= Phytaspase =

Phytaspase is a member of the plant subtilisin-like protease family, and is commonly distinguished from the other members by its unusual and extremely high specificity towards its substrates, which resembles that of the animal caspases. Similarly to the animal caspases, the phytaspase is a cell death promoting protease.

== Name ==
The name phytaspase comes from phyto- (greek. for plant) and -aspase (aspartate-directed protease), similarly to caspases.

== Substrate specificity ==
The phytaspase displays a strict substrate specificity, which resembles that of the animal caspase-3. It recognizes a tetrapetide motive within a target protein and introduces a peptide bond break following an aspartate residue, which is crucial for the hydrolysis. Theoretical speculations, based on a 3D model predictions have been made, pointing to the histidine 331 of the phytaspase peptide chain, that might interact with the Asp in the target peptide and thereby guide the recognition.

== Structure ==
The phytaspase displays a structure, common to the subtilisin-like proteases. Its N-terminus includes a prodomain, which commonly inhibits subtilisin-like proteases and undergoes an autocatalytic cleavage during maturation, followed by a protease domain, which includes and adheres the common order of the sequence of the three canonic catalytic amino acid residues, and a prolonged C-terminal domain.

== Cellular localization ==
The very N-terminus of the phytaspase molecule starts with a leader peptide, that is cleaved off during the translocation of the protein to the endoplasmic reticulum. Supposedly, the phytaspase is then secreted through cis/trans Golgi apparatus to the intercellular compartment.

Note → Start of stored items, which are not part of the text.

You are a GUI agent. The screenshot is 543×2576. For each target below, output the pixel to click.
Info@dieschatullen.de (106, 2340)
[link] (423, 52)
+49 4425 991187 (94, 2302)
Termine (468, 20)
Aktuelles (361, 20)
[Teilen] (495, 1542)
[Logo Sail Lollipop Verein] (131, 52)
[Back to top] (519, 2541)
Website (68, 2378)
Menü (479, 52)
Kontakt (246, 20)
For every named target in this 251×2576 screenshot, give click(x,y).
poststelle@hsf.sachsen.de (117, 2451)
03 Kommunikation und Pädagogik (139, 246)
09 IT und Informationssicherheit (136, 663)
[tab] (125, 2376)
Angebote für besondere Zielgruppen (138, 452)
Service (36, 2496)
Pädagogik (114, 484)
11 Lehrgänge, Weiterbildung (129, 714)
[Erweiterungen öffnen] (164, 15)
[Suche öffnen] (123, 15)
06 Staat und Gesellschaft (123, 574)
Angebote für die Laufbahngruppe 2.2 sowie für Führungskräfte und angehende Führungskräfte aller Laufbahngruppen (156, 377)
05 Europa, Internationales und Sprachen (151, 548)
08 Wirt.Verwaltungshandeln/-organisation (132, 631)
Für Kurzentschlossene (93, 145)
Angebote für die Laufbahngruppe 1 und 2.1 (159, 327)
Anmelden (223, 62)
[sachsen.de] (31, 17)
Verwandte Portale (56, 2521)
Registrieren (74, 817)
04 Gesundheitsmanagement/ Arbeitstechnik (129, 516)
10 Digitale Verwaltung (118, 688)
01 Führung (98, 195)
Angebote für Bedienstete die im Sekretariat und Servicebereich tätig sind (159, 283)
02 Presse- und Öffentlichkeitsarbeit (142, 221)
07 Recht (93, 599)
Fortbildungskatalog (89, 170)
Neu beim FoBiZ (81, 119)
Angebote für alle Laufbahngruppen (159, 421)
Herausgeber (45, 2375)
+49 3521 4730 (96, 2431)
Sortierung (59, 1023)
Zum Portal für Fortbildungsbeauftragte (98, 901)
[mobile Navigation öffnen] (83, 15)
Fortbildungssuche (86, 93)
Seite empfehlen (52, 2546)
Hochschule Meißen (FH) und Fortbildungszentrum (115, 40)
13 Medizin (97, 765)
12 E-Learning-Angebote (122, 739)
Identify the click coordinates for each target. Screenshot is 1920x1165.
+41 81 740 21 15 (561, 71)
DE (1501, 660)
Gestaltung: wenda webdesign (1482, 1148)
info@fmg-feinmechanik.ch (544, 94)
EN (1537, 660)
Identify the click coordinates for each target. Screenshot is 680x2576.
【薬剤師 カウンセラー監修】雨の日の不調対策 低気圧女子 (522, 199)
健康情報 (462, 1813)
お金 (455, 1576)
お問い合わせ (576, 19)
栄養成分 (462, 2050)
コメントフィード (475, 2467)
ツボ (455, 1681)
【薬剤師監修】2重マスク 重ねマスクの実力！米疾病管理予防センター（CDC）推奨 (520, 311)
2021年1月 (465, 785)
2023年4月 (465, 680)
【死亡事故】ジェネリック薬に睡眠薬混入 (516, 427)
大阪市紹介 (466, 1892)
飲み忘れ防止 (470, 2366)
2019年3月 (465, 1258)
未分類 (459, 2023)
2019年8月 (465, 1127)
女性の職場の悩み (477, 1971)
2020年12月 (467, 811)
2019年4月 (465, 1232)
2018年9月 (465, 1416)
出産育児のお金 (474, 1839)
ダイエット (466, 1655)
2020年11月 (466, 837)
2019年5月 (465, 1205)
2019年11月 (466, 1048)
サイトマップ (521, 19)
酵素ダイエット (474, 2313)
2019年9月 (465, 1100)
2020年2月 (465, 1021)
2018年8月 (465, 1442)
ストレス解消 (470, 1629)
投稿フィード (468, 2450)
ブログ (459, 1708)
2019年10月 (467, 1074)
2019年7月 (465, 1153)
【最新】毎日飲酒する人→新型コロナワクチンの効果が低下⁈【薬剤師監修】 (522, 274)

== Involvement in the programmed cell death ==
In contrast with the animal caspases, that exist in the cytoplasm in a form of pre-synthesized precursors, the activation of the phytaspase occurs during its maturation. However, by the time that the phytaspase molecule activates, it becomes physically separated form the supposed intracellular targets by the cell membrane due to the secretion process. Following the programmed cell death triggers, the phytaspase “re-enters” the cell and acts in the water-soluble fraction, where, presumably, it functions to degrade essential components for the cell homeostasis.